◆ **Given problem**
Render as a JSON list of strings, one string per line and blank lines dropped, only the part of the data that opens with the line containing "Open the String" and runs through the end of the data.

-*-

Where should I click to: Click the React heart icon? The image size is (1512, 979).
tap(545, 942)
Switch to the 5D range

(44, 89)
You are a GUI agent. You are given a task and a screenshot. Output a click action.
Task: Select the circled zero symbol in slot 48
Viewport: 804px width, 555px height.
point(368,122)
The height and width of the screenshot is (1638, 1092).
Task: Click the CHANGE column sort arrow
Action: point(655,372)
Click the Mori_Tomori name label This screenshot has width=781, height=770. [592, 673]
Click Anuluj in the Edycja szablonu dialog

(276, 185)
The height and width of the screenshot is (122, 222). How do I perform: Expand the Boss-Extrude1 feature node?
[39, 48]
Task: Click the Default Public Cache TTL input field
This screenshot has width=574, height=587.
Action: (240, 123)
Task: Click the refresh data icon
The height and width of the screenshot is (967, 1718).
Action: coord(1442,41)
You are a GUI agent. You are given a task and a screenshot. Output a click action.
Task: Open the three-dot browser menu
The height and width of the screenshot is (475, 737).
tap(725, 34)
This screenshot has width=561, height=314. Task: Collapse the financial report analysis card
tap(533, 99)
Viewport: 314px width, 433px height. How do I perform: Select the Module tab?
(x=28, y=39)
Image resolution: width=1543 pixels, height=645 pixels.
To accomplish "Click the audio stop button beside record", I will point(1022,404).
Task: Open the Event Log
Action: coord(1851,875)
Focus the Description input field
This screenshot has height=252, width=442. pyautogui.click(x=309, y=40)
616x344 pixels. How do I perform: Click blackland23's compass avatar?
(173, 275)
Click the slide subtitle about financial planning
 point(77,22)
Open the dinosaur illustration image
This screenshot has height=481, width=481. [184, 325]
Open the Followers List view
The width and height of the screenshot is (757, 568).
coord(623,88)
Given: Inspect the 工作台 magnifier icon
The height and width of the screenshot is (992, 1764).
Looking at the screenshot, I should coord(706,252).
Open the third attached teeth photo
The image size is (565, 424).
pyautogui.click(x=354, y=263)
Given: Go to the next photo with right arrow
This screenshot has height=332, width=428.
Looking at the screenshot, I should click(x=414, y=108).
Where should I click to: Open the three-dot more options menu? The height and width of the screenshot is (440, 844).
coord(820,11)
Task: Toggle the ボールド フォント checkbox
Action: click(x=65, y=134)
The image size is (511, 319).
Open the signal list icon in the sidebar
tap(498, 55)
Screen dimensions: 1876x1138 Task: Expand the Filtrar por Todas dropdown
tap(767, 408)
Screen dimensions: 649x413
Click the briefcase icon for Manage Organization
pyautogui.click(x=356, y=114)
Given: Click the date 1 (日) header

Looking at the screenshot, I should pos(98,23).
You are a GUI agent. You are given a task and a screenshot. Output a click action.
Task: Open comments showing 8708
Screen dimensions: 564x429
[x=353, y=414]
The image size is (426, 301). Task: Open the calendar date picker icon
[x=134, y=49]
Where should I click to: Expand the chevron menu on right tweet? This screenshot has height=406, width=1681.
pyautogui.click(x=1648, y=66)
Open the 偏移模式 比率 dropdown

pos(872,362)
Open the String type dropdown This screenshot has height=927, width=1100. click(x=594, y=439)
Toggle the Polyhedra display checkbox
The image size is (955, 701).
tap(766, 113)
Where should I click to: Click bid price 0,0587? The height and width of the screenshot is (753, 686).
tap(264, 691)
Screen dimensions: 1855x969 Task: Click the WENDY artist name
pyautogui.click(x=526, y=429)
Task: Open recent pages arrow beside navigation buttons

-*-

◆ **Answer to the exercise**
[
  "Open the String type dropdown This screenshot has height=927, width=1100. click(x=594, y=439)",
  "Toggle the Polyhedra display checkbox",
  "The image size is (955, 701).",
  "tap(766, 113)",
  "Where should I click to: Click bid price 0,0587? The height and width of the screenshot is (753, 686).",
  "tap(264, 691)",
  "Screen dimensions: 1855x969 Task: Click the WENDY artist name",
  "pyautogui.click(x=526, y=429)",
  "Task: Open recent pages arrow beside navigation buttons"
]